Without further ado I present you an interview with Chris Villacillo. Enjoy.
Q1: Mountains/nature play a huge role in your work. But you also do some beautiful, intimate portraits. Can you tell us about what draws you to these two different types of photograph?
A1: The Romantic landscape painters’ idea of the Sublime has greatly influenced my interest in nature. I share their sentiment that nature is far more greater than man; that it is unpredictable, ever-changing, grandiose, and has the power to affect and bring out different emotions in humans. My photographs of landscapes is a tribute to that idea.
Portraiture came later on in my photographic journey. I started becoming interested in the human form but I end up still tying it together with my interest in nature. I see these portraits as relationships between human and the natural landscape.
Q2: If I had to guess I’d say Ansel Adams is a major influence. Agree? Disagree? What other photographers inspire you?
A2: Definitely. Ansel Adams was the only photographer I knew when I was young and clueless about photography and art. Until this day, I have never fallen out of love for his work and I have continually challenged myself to bring out that influence in my own work and my love of the environment.
Henri Cartier-Bresson, Annie Leibovitz, and Michael Kenna are also great inspirations to me.
Q3: In addition to photography you paint. Do you find any parallels between painting/photography? Do you find any inspiration in one that finds it’s way into the other?
A3: Photography and painting to me are truths, but two different truths. My photographs are representations of my immediate visual experience of the world while my paintings are the results of my searches within myself. The inspiration from the natural landscape transcends these two truths.
Q4: You are very involved in the online aspect of photography what with Flickr and Tumblr. How have those two platforms affected your work, and what value do you see in the burgeoning social aspect of photography?
A4: These online communities has gotten my work out into the world and into the collections of online curators and galleries. I have gained an audience that I never thought would exist or existed! It is also through these platforms that I have discovered a multitude of inspiring artists and photographers that have become my peers. The internet has become the vehicle of exploration, discovery, and discussion for a lot of fields and I think it has broadened the potential of making photography available for everyone.

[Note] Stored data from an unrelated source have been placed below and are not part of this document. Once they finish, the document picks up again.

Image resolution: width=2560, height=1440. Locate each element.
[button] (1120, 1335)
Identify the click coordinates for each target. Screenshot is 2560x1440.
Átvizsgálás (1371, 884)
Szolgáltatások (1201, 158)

Q5: You shoot film. Care to explain why you choose that over digital?
A5: I shoot both film and digital. But the reason I started shooting film is my fascination for its sentimentality and poignancy and also because I believe an old medium should not die upon the emergence of a new medium.
Q6: What’s on repeat on your iPod, record player, Spotify (or other music injection device) right now?
A6: The third movement of the Mendelssohn Violin Concerto in E minor performed by Hilary Hahn and the Oslo Philharmonic Orchestra.
Q7: If you had to pick one camera to shoot with for the rest of your life what would it be?
A7: A Yashica Mat-124G.
Q8: As I’ve watched your work evolve over the last year or so I’ve noticed a consistent feeling of quietness or stillness. I find myself at peace when I view your work. I might go so far as to say it’s a dominant theme in your work, and the bridge that ties together your nature work and your portraiture. What do you think about that? Agree? Disagree? Is it intentional, or a side effect of your personal vision/style?
A8: I get this comment quite a lot. The quietness or stillness is the reflection of my introverted personality. It is not intentional at all but every time someone points it out to me, I’m really pleased because I know that person is getting to know who I am through my work.
Q9: Color vs. black and white?
A9: Black and white.
Q10: I’m still convinced that you’d fit in perfectly here in Seattle. What are your plans for the future as a photographer/painter/otherwise?
A10: My trip to New Jersey, New York, D.C., and Toronto two months ago made me fall deeply in love with the big cities but I had cured that by going on a road trip to the prairies and the Canadian Rockies. I would love to experience Seattle in the near future, but for now I think I have found myself at home in Alberta. As for plans, I’m going to get into university to pursue a BFA and major in printmaking and painting and just keep on working.